==== PROVIDED DATA ====

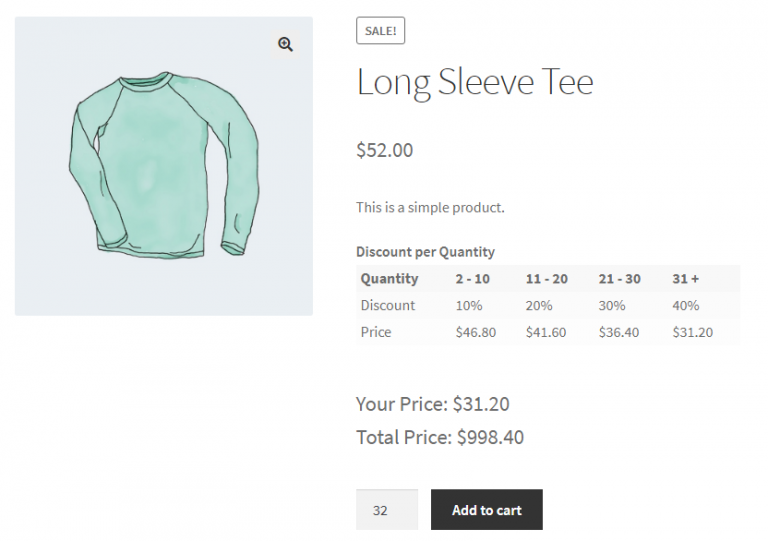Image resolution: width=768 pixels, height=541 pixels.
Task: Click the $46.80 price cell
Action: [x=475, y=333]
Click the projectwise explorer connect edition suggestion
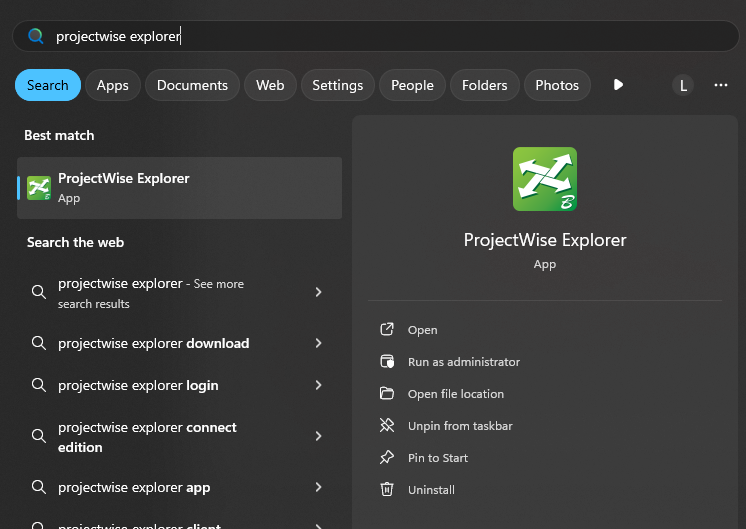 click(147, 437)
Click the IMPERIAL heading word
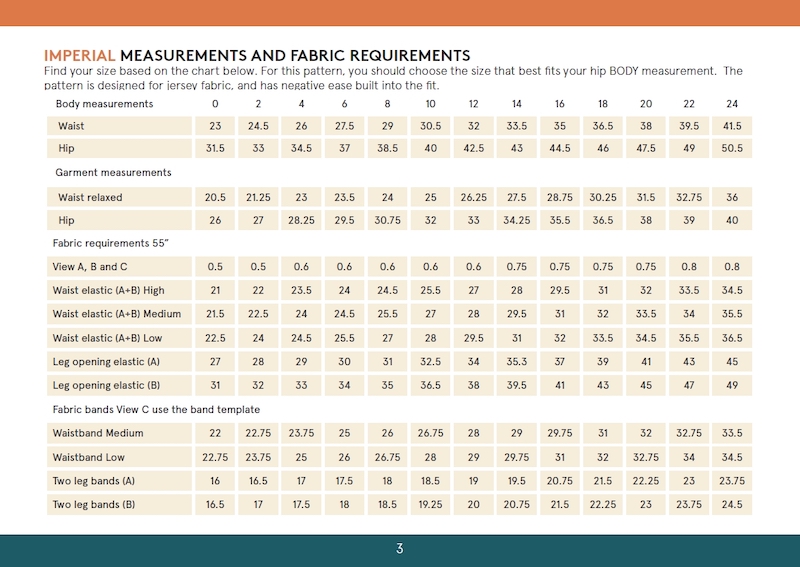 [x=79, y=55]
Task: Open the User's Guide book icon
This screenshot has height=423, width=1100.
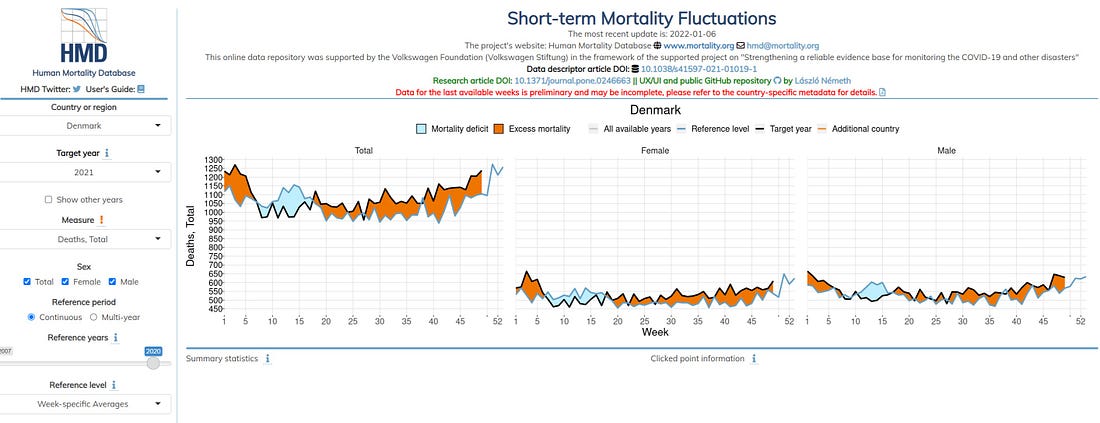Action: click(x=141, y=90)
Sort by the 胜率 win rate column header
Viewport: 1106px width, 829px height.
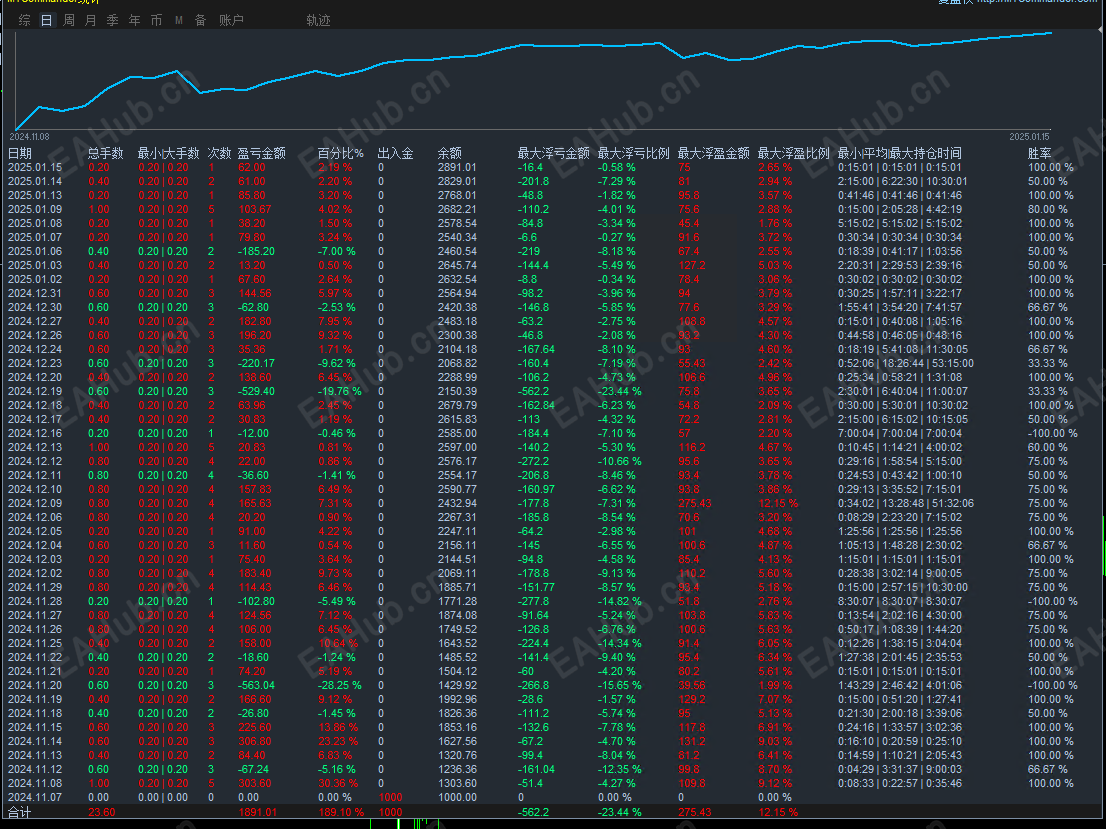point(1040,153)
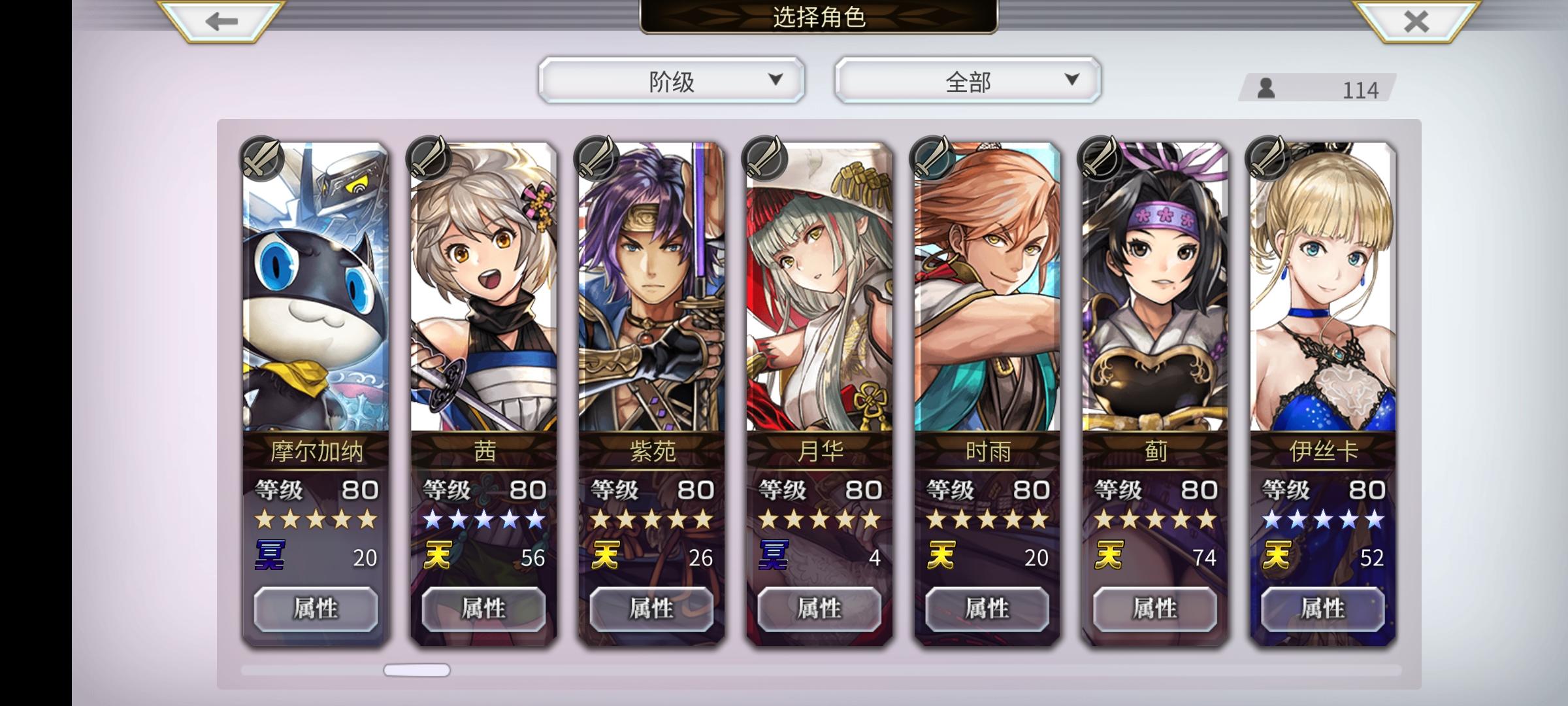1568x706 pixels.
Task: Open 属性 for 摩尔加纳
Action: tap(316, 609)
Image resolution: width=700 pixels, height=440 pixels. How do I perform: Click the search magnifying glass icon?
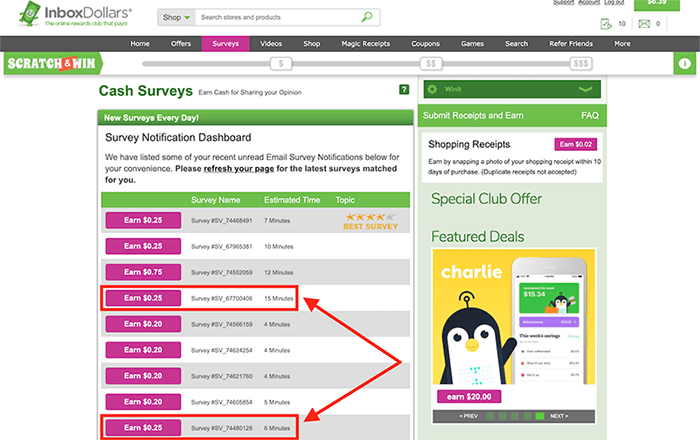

====

ASSIGNED TASK → Only one thing is required: an exact printout of the lines from the line containing "Click the IMPERIAL heading word" through the last line of the records, pictures excluded.

YOUR RESPONSE →
Click the IMPERIAL heading word
 [x=79, y=55]
Task: Open the User's Guide book icon
This screenshot has height=423, width=1100.
Action: click(x=141, y=90)
Sort by the 胜率 win rate column header
Viewport: 1106px width, 829px height.
point(1040,153)
1568x706 pixels.
Task: Open 属性 for 摩尔加纳
Action: tap(316, 609)
Image resolution: width=700 pixels, height=440 pixels. How do I perform: Click the search magnifying glass icon?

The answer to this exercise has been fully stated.